The Irish ALS/MND Register 

To enable effective research in ALS/MND, we require detailed information about the incidence, prevalence and clinical features in the Irish population. The Irish ALS/MND Register is the epidemiological tool which provides the platform to collect and store this vital data. Founded in 1995, the Register now has information on over 2,400 patients. The aim is to include everyone diagnosed with ALS/MND each year in the Republic of Ireland. This data informs all other research projects carried out by the group meaning the Register is the cornerstone of the Irish ALS/MND research group.

The Register is now the longest running of its kind in the world, and we are frequently asked for advice by people from other countries who are interested in developing a similar research resource.

Some of the important features of the Irish register include:

  • Multiple sources of information facilitates capture of all cases in the Republic of Ireland
  • Capture of all cases allows us to produce annual incidence and prevalence statistics and therefore spot changes in the demographics of the disease
  • Using data from the Central Statistics Office and Ordnance Survey Ireland we can map ALS incidence by small area and therefore detect areas of high or low incidence
  • Complete follow-up of cases via multiple sources facilitates sophisticated survival analysis

Our Register is closely linked with other Registers in Scotland, Holland, Germany and Italy, through our European Research Consortium (European Network for the Cure of ALS – ENCALS). Together we can map the disease across Europe and search for genetic and environmental causes.


The objective of the Euro-MOTOR project was to discover new causative and disease-modifying pathways to pave the way for novel therapies in Amyotrophic Lateral Sclerosis (ALS). The purpose of the EUROMOTOR project is to generate an individualised multi-level “-omics” dataset consisting of genome, transcriptome, proteome, metabolome, phenome and exposome data. Details relating to place of birth, previous residence, occupations, physical exercise, medical history and drug use, trauma, and other exposures (including chemicals, radiation, alcohol and tobacco) were systematically collected from 1557 ALS patients recruited from the ALS registers of Ireland, Italy and The Netherlands, and 2922 healthy controls recruited from the source populations in each country. Analysis of the Euro-MOTOR data is ongoing.

Recently, the Euro-MOTOR survey has been adapted for use in three South-American countries (Cuba, Ecuador and Uruguay) as part of the LAENALS consortium (Latin American Epidemiological Network for ALS). Recruitment of patients for the LAENALS is ongoing in South-America and Europe, and eventually this data will be combined with the original Euro-MOTOR data to facilitate more powerful statistical analysis of risk factors for ALS.

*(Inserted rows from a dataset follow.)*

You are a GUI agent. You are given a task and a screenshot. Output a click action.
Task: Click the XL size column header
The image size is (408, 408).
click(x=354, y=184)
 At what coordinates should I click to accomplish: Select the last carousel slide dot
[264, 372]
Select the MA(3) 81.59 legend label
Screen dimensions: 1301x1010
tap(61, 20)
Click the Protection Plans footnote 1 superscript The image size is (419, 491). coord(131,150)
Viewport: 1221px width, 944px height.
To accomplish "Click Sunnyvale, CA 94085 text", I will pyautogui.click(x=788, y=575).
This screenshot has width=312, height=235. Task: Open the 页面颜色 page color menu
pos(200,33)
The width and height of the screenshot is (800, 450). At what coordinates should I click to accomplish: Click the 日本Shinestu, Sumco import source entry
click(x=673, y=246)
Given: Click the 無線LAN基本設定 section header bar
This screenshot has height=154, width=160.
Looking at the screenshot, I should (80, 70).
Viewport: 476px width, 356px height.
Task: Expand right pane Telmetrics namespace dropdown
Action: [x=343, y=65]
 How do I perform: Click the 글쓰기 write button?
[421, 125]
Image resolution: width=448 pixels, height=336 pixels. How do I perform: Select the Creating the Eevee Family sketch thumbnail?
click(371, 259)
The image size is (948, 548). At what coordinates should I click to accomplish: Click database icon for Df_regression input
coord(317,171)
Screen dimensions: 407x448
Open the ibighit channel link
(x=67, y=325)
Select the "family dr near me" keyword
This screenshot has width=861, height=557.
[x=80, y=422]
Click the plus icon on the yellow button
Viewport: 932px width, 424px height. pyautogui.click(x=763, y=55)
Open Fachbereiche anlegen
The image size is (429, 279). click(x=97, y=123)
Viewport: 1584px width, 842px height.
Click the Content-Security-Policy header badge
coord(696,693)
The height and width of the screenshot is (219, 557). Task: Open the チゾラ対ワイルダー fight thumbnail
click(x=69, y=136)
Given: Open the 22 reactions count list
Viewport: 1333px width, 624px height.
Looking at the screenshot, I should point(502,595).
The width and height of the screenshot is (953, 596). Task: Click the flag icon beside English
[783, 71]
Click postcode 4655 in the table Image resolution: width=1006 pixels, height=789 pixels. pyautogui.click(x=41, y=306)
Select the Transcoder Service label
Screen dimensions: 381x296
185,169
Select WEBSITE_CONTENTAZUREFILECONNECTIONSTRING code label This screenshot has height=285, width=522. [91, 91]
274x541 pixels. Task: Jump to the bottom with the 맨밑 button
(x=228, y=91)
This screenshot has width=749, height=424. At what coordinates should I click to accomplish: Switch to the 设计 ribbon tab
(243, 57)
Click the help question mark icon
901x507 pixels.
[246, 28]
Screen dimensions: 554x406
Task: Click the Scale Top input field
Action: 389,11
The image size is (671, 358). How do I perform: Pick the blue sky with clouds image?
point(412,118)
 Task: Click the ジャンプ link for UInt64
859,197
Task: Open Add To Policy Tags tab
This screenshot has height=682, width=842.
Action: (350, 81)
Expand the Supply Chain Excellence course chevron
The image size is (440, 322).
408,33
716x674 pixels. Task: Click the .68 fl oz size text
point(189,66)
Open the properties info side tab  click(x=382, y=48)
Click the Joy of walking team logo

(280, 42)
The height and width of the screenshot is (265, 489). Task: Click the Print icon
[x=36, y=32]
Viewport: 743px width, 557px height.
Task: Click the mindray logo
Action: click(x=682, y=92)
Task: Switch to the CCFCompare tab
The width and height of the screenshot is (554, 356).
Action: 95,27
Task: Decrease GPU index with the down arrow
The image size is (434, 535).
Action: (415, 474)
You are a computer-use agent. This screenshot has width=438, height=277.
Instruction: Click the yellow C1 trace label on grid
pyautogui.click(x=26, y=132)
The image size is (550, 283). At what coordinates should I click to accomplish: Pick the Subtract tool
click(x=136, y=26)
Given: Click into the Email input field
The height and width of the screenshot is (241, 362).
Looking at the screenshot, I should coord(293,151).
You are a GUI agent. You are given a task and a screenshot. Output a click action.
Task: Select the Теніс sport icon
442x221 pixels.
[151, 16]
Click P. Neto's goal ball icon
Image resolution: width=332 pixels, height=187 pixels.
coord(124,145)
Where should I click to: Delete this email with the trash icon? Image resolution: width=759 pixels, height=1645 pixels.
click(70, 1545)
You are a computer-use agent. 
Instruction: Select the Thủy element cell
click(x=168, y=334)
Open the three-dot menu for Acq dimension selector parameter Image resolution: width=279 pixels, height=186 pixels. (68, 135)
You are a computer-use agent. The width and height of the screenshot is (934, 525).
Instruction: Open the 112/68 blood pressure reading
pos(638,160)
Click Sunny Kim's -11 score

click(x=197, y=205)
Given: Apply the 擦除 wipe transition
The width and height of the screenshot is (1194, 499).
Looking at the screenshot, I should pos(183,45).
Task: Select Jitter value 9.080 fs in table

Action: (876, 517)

Gene Pleiotropy and Neuropsychiatric Endophenotypes Study

In collaboration with the University of Edinburgh (Prof. Sharon Abrahams), we aim to define the frequency and nature of neuropsychiatric and neurobehavioral conditions in ALS patients, controls and their first and second-degree relatives using neuropsychiatric, neuropsychological and behavourial profiling batteries and interviews in conjunction with genetic testing and neuroimaging. By comparing the results for relatives of ALS patients with those of controls, we aim to identify ALS families with higher than expected levels of neuropsychiatric and neurobehavioral conditions. By performing genetic analyses on informative families, we hope to identify new susceptibility genes and biological pathways in ALS and neuropsychiatric disorders. This will enhance research design in future ALS studies and ultimately improve clinical care. Advancing our knowledge of the biological pathways in ALS, we hope will allow for the discovery of potential novel therapeutic targets.